Sadar akan kesalahannya, Baek-moo kembali menemui Myeong-wol sambil meminta sang murid untuk mau bersama-sama memulai tarian bangau versi baru. Siapa sangka, sang murid, yang baru saja menceburkan cincin pemberian mendiang Eun-ho sebagai tanda siap memulai cinta yang baru, malah meminta Baek-moo berlutut dan meminta maaf pada kekasihnya yang telah meninggal itu.

Disaat itulah apa yang tidak pernah dibayangkan terjadi, Baek-moo berlutut di hadapan sang murid. Namun Myeong-wol masih belum bisa melupakan siasat Baek-moo yang telah sukses membuat cinta pertamanya hancur berantakan. Dengan penuh linangan air mata, ia menyebut tetap menolak untuk meneruskan tarian bangau.

Usaha Gae-soo untuk menjatuhkan Myeong-wol berlanjut. Didepan putra mahkota, ia meminta supaya sang gisaeng bisa diangkat sebagai selir sebagai balasan atas jasa-jasanya. Belakangan, Gae-soo meminta kepada Jeong-han, yang datang dan meminta supaya semuanya dibatalkan , untuk tidak lagi mengganggu hubungannya dengan Myeong-wol yang telah mendapat restu.

Secara demonstratif, Myeong-wol muncul hanya dengan mengenakan pakaian dalam. Maklum kalau bakal mendapat perlawanan, Gae-soo menyebut siap melepas Myeong-wol bila sukses beradu pantun dengan total 10 orang cendekiawan paling terkemuka. Lagi-lagi Gae-soo apes, karena 10 orang sekalipun tidak mampu melawan bakat seni Myeong-wol yang begitu besar.
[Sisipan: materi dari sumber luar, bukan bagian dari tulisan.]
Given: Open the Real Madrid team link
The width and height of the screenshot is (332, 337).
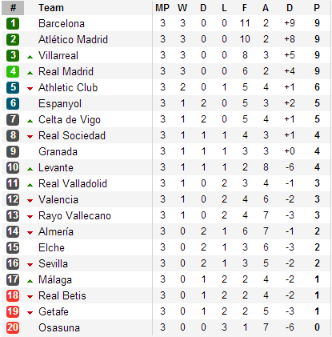Looking at the screenshot, I should (66, 71).
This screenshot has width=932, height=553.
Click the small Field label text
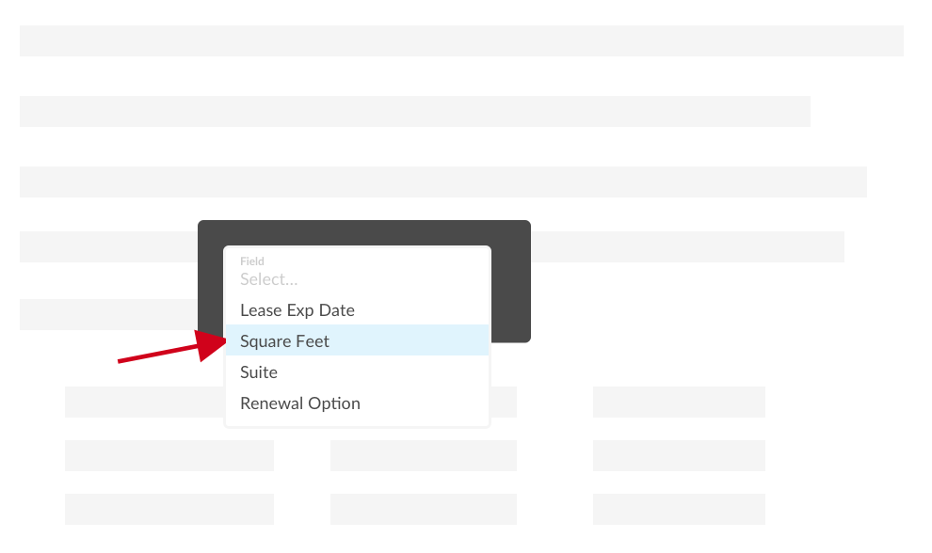pyautogui.click(x=252, y=261)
Dengan wajah merah-padam, Gae-soo yang telah dipermalukan langsung mengatai kalau tarian yang diperagakan kelompok Song Do adalah murahan dan meminta semuanya untuk menemani minum arak. Ucapan tersebut langsung membangkitkan kemarahan Baek-moo yang begitu mencintai dunia seni, sehingga melakukan hal yang sama sekali tidak terduga sebelumnya.

sumber: http://www.indosiar.com

Hwang Jin Yi – Episode 16

Sudah tentu, Jeong-han langsung pergi dengan penuh kekecewaan. Namun belum sempat berciuman, Yi Saeng telah menahan Myeong-wol sambil menyebut meski tetap bakal menjadi pelindung, ia berharap supaya tidak dilibatkan dalam kemelut cinta sang majikan.

Begitu kembali ke kediamannya, Myeong-wol terkejut karena mendapati Jeong-han sudah ada didalam. Berusaha untuk tetap membuat bangsawan itu menjauhinya, Myeong-wol langsung mengucapkan perkataan yang begitu dingin dan membuat Jeong-han terdiam dan mulai memikirkan apa yang sebenarnya dirasakan sang gisaeng.

Untuk mengalihkan perhatiannya, Myeong-wol memutuskan untuk lebih serius melatih tarian bangaunya dibawah bimbingan Baek-moo namun yang terjadi ia malah kerap mendapat teguran. Di tempat lain, latihan yang tidak kalah serius juga dilakukan oleh Bu-yong, yang bertekad menguasai tarian genderang ciptaan Mae-hyang demi menunjukkan superioritasnya di depan Myeong-wol.

Meskipun sudah berusaha keras, pikiran Myeong-wol masih terbagi saat berlatih. Namun, ia tetap bersikukuh tidak ingin menemui Jeong-han meski sudah diberi saran. Masalah ternyata cuma tidak dihadapi Myeong-wol, Dan-shim alias Gae-dong kedapatan mengandung janin hasil hubungannya dengan Gae-soo.

Baru saja mulai merasakan ketenangan, Myeong-wol sudah mendapatkan pukulan baru. Saat diminta untuk tampil menghibur, ia mendengar penuturan seorang pejabat yang mengaku seolah mengenal sosok Myeong-wol. Bisa dibayangkan, betapa marahnya sang gisaeng saat tahu pria itu ternyata adalah orang yang telah membuat ibunya menderita selama ini.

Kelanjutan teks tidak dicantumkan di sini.